Au Gabon, le général-président Brice Oligui Nguema a trouvé la recette miracle : on renverse, on réforme, on rafle 90 % des voix. Le tout en uniforme, et avec la bénédiction des vieilles barbes du régime.
90,35 %. Voilà un score qu’on n’avait plus vu depuis l’époque où Mobutu gagnait les élections à l’unanimité… en exil. Brice Oligui Nguema, ancien chef de la garde républicaine, putschiste autodéclaré et cousin par alliance du clan Bongo, vient donc d’être « démocratiquement » plébiscité par un électorat manifestement enthousiaste, ou bien parfaitement encadré.
Ce général passé par la royale académie militaire de Meknès, au Maroc (merci Sa Majesté), n’est pas tombé du ciel, ni des palmiers. C’est un enfant du sérail, un pur produit de la dynastie Bongo, à laquelle il a juré fidélité… jusqu’à l’opportunité historique du 30 août 2023, date à laquelle il a décidé que les Bongo, ça suffisait. Place aux Oligui. Un coup d’État propre, poli, télévisé, avec Ali Bongo en pantoufles, filmé en train d’appeler ses amis à l’aide. Depuis, plus un bruit du patriarche.
Mais que les mauvaises langues se calment ! Oligui est un homme neuf, si l’on excepte sa collection de galons, ses accointances familiales avec le pouvoir déchu, son passage aux services secrets de la présidence, et trois petites propriétés discrètes dans la banlieue de Washington, achetées rubis sur l’ongle et cash — selon les enquêteurs de l’OCCRP, qui n’ont pas dû recevoir le carton d’invitation à la cérémonie d’investiture.
À Libreville, les murs du palais n’ont pas changé. Seuls les portraits ont été remplacés. On promet la rupture, mais avec les mêmes têtes, les mêmes méthodes, les mêmes garde-robe kaki. La transition, version Oligui, c’est un long fleuve militaire : on nomme un Premier ministre d’opposition pour la vitrine, on reconduit les vieux copains du Parti démocratique gabonais à l’Assemblée, et on fait la chasse aux vilains corrompus… sauf quand ils portent le même nom.
Marié à Zita, récemment remarié à Anouchka (les généraux ont bon goût et deux alliances), Oligui s’installe dans la durée. Il avait promis qu’il ne serait pas candidat à sa propre succession : le voilà élu président. Par le peuple. À 90 %. On aurait presque envie d’organiser une minute de silence pour les électeurs qui y ont cru.

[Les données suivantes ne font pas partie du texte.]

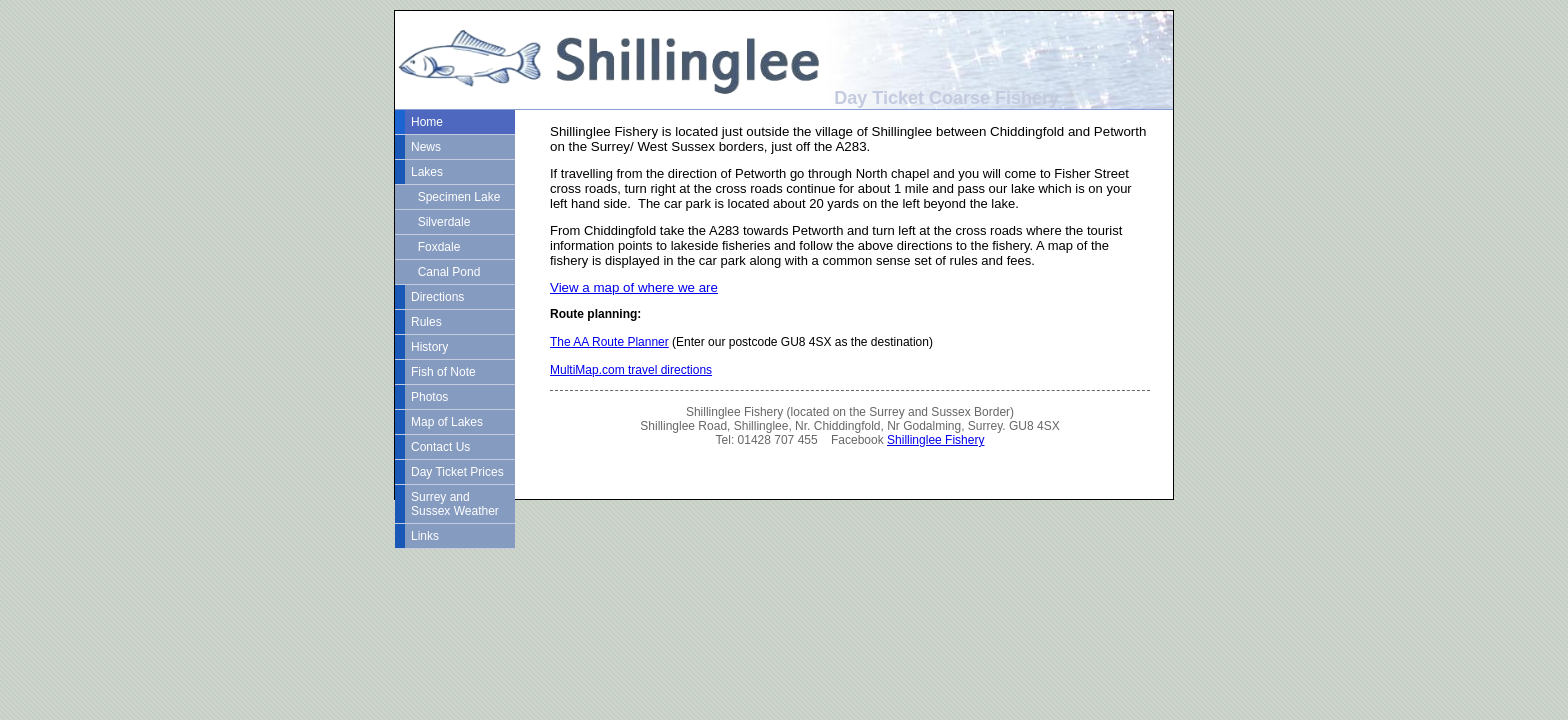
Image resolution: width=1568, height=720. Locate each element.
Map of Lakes (447, 422)
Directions (437, 297)
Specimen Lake (455, 197)
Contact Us (440, 447)
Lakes (427, 172)
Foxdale (435, 247)
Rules (426, 322)
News (426, 147)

Et pendant que les capitales occidentales sortent les violons de la « stabilité retrouvée », le Gabon, lui, découvre le recyclage présidentiel. Après le fils Bongo, voici le cousin Oligui. Même palace, même protocole, même promesses de lutte contre la corruption — et mêmes trous noirs dans la déclaration de patrimoine.
Bref, au Gabon, le roi est mort, vive le cousin du roi. Quant à la démocratie, elle repassera. Elle est restée coincée à la douane, entre deux cartons de bulletins déjà cochés.